You could blame defensive end Sheldon Day for Notre Dame's 28-21 loss to Pittsburgh.

Prince Shembo blew past Panthers offensive tackle T.J. Clemmings to force a fumble by quarterback Tom Savage. The ball bounced right into the arms of Day, who, thinking it was a forward pass and the play was dead, nonchalantly batted it into the air.

Had Day caught the ball and immediately taken off toward the end zone, he may have been able to outrun the Panthers chasing him. At the very least, Notre Dame should have taken over in field-goal range. Instead, Pittsburgh punted. Two plays later, Rees tossed the game-changing interception.

You could blame Notre Dame's secondary for Notre Dame's 28-21 loss to Pittsburgh.

The Panthers entered Saturday night's game ranked 10th in the ACC in passing offense. Notre Dame made it look like they were 10th in the nation, allowing a 63-yard touchdown to Devin Street, aided by a missed tackle by Matthias Farley.

A pass-interference penalty on Notre Dame cornerback Bennett Jackson led to a Pittsburgh touchdown.
A pass-interference penalty on Notre Dame cornerback Bennett Jackson led to a Pittsburgh touchdown.

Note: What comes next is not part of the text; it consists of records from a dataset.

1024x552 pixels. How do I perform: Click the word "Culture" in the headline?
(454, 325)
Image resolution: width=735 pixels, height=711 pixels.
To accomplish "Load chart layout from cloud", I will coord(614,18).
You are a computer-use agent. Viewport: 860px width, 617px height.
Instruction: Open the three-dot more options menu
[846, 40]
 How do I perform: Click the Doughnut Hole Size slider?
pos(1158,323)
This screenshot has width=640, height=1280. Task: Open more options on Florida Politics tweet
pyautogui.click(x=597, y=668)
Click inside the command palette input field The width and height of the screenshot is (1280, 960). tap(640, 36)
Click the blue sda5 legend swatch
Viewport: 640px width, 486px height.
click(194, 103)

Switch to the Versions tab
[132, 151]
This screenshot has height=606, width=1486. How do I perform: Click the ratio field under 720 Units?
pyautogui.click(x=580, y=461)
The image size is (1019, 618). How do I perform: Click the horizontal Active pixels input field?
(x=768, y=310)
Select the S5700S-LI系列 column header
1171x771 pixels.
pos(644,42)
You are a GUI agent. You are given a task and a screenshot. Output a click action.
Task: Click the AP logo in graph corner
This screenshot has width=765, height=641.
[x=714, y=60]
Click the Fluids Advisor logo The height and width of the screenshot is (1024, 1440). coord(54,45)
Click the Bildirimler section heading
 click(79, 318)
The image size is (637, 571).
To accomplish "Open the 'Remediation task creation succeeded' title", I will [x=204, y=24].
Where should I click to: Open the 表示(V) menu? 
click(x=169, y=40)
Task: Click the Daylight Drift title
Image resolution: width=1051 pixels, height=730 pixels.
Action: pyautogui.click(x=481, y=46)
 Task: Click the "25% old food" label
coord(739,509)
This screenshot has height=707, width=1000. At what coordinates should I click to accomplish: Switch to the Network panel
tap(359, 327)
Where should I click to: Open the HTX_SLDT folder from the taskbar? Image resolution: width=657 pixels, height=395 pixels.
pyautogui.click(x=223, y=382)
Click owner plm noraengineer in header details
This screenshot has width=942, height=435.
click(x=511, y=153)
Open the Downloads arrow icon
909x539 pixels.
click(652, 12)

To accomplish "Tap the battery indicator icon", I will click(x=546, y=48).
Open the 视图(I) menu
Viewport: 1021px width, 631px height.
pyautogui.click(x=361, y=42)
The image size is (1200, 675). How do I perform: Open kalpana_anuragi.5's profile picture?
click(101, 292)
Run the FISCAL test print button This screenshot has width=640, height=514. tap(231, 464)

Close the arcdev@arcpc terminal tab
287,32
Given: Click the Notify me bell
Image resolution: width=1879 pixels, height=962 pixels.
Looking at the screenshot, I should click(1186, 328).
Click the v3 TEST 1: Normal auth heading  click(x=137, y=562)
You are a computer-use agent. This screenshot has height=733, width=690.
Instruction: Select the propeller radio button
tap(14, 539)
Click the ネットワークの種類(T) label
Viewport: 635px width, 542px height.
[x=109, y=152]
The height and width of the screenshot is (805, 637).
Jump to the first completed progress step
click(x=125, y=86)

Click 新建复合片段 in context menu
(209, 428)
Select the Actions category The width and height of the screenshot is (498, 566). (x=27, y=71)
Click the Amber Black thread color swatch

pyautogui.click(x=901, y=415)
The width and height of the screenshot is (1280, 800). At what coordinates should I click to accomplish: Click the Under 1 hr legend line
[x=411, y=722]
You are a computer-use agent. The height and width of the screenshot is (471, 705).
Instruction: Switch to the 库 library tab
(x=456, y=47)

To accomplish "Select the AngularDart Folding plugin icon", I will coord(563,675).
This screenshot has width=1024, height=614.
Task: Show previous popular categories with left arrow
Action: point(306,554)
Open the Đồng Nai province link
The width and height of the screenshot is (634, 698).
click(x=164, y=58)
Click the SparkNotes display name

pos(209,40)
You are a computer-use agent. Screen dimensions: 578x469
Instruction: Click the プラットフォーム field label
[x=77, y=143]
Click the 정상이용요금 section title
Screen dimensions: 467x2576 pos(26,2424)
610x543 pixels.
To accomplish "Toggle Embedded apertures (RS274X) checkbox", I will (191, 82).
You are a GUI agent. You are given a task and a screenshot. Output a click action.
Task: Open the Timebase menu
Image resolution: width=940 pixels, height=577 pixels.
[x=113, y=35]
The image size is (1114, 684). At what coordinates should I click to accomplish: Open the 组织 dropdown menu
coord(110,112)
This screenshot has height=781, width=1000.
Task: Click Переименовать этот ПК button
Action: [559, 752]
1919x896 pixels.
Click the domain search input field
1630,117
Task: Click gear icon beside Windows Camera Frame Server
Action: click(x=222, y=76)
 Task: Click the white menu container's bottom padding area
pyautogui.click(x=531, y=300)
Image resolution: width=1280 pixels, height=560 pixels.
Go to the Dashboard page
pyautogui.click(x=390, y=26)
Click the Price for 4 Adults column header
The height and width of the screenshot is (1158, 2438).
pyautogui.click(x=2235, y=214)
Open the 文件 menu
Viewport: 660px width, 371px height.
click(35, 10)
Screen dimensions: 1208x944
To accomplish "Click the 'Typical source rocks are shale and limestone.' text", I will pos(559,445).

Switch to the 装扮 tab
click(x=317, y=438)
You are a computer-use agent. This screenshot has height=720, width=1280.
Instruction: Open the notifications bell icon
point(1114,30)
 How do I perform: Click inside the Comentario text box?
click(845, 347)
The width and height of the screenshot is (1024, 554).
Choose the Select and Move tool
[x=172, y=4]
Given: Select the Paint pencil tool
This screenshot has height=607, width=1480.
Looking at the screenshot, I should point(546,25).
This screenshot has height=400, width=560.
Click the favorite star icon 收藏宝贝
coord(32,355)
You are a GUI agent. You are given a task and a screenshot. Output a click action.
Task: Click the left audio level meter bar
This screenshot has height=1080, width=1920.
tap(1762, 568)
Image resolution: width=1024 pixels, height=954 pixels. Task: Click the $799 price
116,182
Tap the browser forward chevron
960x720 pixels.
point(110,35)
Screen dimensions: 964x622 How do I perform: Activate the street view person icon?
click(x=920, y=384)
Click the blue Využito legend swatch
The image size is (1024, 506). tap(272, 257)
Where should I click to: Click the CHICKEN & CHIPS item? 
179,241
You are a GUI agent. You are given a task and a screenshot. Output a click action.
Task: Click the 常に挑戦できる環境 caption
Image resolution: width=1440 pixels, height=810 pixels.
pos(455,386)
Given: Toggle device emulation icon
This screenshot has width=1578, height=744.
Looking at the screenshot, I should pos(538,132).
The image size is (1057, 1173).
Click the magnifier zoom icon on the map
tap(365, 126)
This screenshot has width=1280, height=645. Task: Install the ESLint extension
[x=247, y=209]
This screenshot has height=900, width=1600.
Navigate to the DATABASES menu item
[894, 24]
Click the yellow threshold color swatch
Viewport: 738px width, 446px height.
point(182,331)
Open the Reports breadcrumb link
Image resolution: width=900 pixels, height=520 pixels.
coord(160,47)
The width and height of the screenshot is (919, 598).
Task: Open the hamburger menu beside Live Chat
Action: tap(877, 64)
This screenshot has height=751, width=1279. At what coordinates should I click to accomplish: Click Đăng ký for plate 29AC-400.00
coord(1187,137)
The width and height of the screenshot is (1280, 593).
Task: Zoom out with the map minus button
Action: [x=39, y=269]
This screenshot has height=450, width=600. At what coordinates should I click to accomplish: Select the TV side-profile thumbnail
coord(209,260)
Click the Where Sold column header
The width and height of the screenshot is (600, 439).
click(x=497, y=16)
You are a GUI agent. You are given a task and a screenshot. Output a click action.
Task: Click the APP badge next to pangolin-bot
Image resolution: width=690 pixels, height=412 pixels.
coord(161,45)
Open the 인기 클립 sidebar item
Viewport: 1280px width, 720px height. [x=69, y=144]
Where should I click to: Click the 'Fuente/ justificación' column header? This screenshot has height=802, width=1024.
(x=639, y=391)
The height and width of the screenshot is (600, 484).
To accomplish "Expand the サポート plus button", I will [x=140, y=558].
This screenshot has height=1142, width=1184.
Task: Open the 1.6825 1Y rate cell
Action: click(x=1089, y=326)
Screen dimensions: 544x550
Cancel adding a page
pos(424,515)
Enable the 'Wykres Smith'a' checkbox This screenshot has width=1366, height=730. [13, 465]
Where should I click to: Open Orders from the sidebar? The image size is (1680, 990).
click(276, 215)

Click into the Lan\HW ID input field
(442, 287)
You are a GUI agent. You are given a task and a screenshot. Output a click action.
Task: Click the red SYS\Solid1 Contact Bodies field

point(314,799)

Cornerback Bennett Jackson, who gets by more on will and intelligence than technique and athleticism, committed a questionable but costly pass-interference penalty on a fourth-down play to keep a Pittsburgh drive alive that culminated three plays later with a short touchdown run to tie the game at 14-14.

You could blame the officiating for Notre Dame's 28-21 loss to Pittsburgh.

The most controversial penalty of perhaps the entire day in college football was preseason All-American defensive end Stephon Tuitt's ejection for targeting on the first play of the second quarter. Savage scrambled and ducked his head just prior to contact with Tuitt, who lowered his shoulder to make the hit.

While there have been similar ejections for infractions that appeared to be nothing close to targeting around the nation this season, the bottom line is that the call should not have been made. Longtime NFL Vice President of Officiating Mike Pereira offered his criticism of the penalty on Twitter.

There was also the pass-interference penalty on Jackson on a throw that may have been tipped by Matthias Farley, which by rule would negate any pass-interference call. The call stood, however, and Pittsburgh scored the game-tying touchdown minutes later.

My point with this not to chastise everyone associated with the program, but simply to point out that it required a meltdown from all facets of the team to lose a game that should never have been lost given the talent gap between the Irish and Panthers.

The effects of the loss, although they'll never be fully known, are likely minimal. Notre Dame would have needed to be nearly flawless to beat Stanford and earn a BCS berth at 10-2. Assuming a loss there, there is no difference in bowl options for a 9-3 Irish team, an 8-4 Irish team or a 7-5 Irish team. None of the choices will be the pick of the litter.

If you're looking for the right placement of blame for Saturday's night 28-21 loss to Pittsburgh, it's fairly simple. Blame Notre Dame.